Pengertian
partisipasi politik adalah kegiatan warganegara yang bertujuan untuk
mempengaruhi pengambilan keputusan politik. Partisipasi politik dilakukan orang
dalam posisinya sebagai warganegara, bukan politikus ataupun pegawai negeri.
Sifat partisipasi politik ini adalah sukarela, bukan dimobilisasi oleh negara
ataupun partai yang berkuasa.
Samuel
P. Huntington dan Joan Nelson dalam karya penelitiannya No Easy Choice:
Political Participation in Developing Countries, memberi catatan berbeda:
Partisipasi yang bersifat mobilized (dipaksa) juga termasuk ke dalam kajian
partisipasi politik.
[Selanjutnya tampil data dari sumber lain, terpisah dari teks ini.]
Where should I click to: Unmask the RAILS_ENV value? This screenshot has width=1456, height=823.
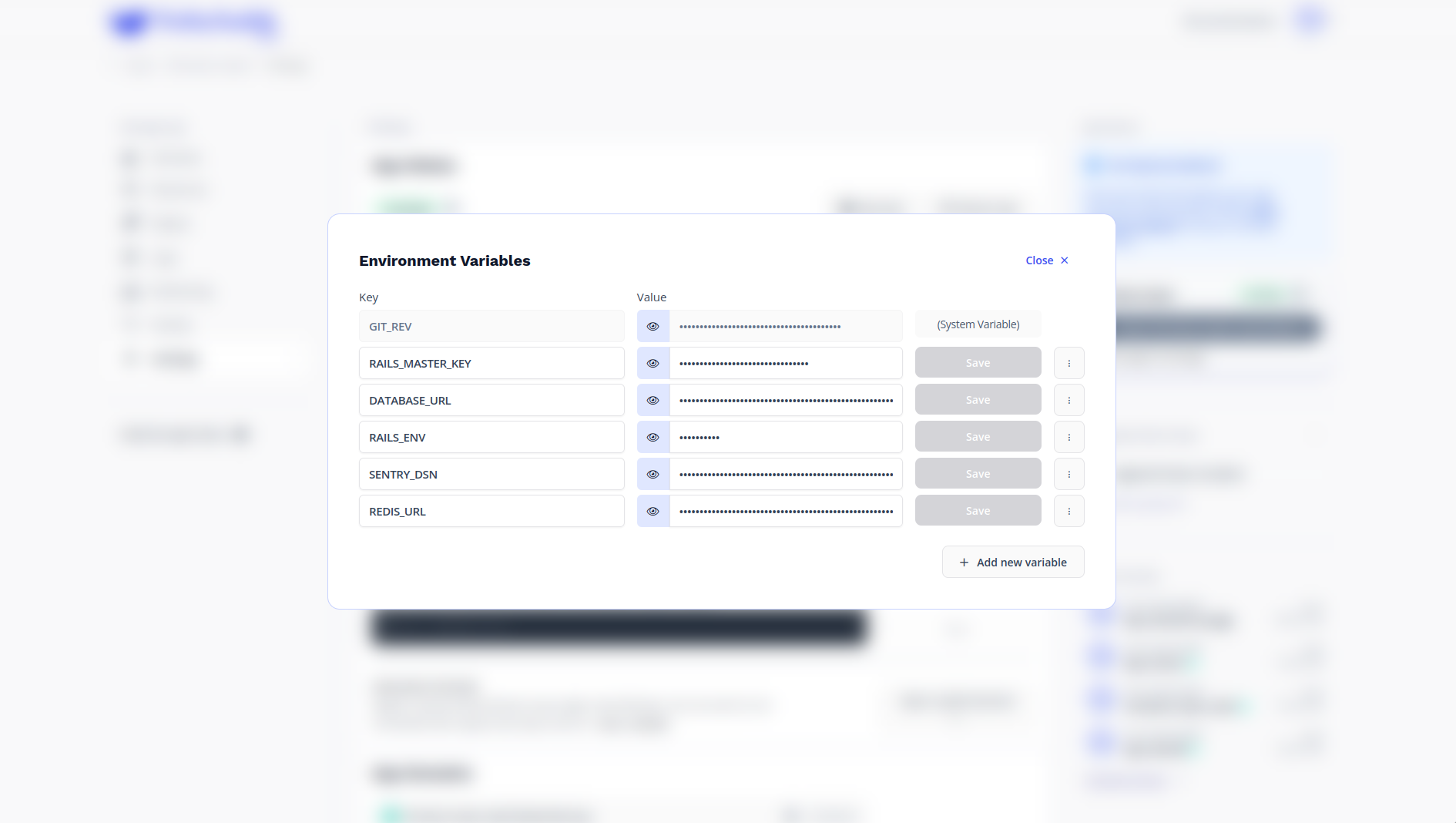pos(653,437)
Partisipasi sukarela dan mobilisasi hanya dalam aspek
prinsip, bukan kenyataan tindakan: Intinya baik sukarela ataupun dipaksa,
warganegara tetap melakukan partisipasi politik.
Ruang
bagi partisipasi politik adalah sistem politik. Sistem politik memiliki
pengaruh untuk menuai perbedaan dalam pola partisipasi politik warganegaranya.
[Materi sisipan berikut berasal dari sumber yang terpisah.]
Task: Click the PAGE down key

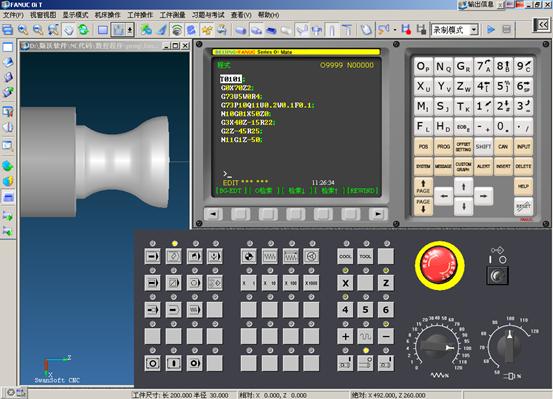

Pola partisipasi politik di negara dengan sistem politik Demokrasi Liberal
tentu berbeda dengan di negara dengan sistem Komunis atau Otoritarian. Bahkan,
di negara-negara dengan sistem politik Demokrasi Liberal juga terdapat
perbedaan, seperti yang ditunjukkan Oscar Garcia Luengo, dalam penelitiannya
mengenai E-Activism: New Media and Political Participation in Europe.
Warganegara di negara-negara Eropa Utara (Swedia, Swiss, Denmark) cenderung
lebih tinggi tingkat partisipasi politiknya ketimbang negara-negara Eropa
bagian selatan (Spanyol, Italia, Portugal, dan Yunani).
Landasan
Partisipasi Politik
Landasan
partisipasi politik adalah asal-usul individu atau kelompok yang melakukan
kegiatan partisipasi politik. Huntington dan Nelson membagi landasan
partisipasi politik ini menjadi:
1. kelas – individu-individu dengan status
sosial, pendapatan, dan pekerjaan yang serupa.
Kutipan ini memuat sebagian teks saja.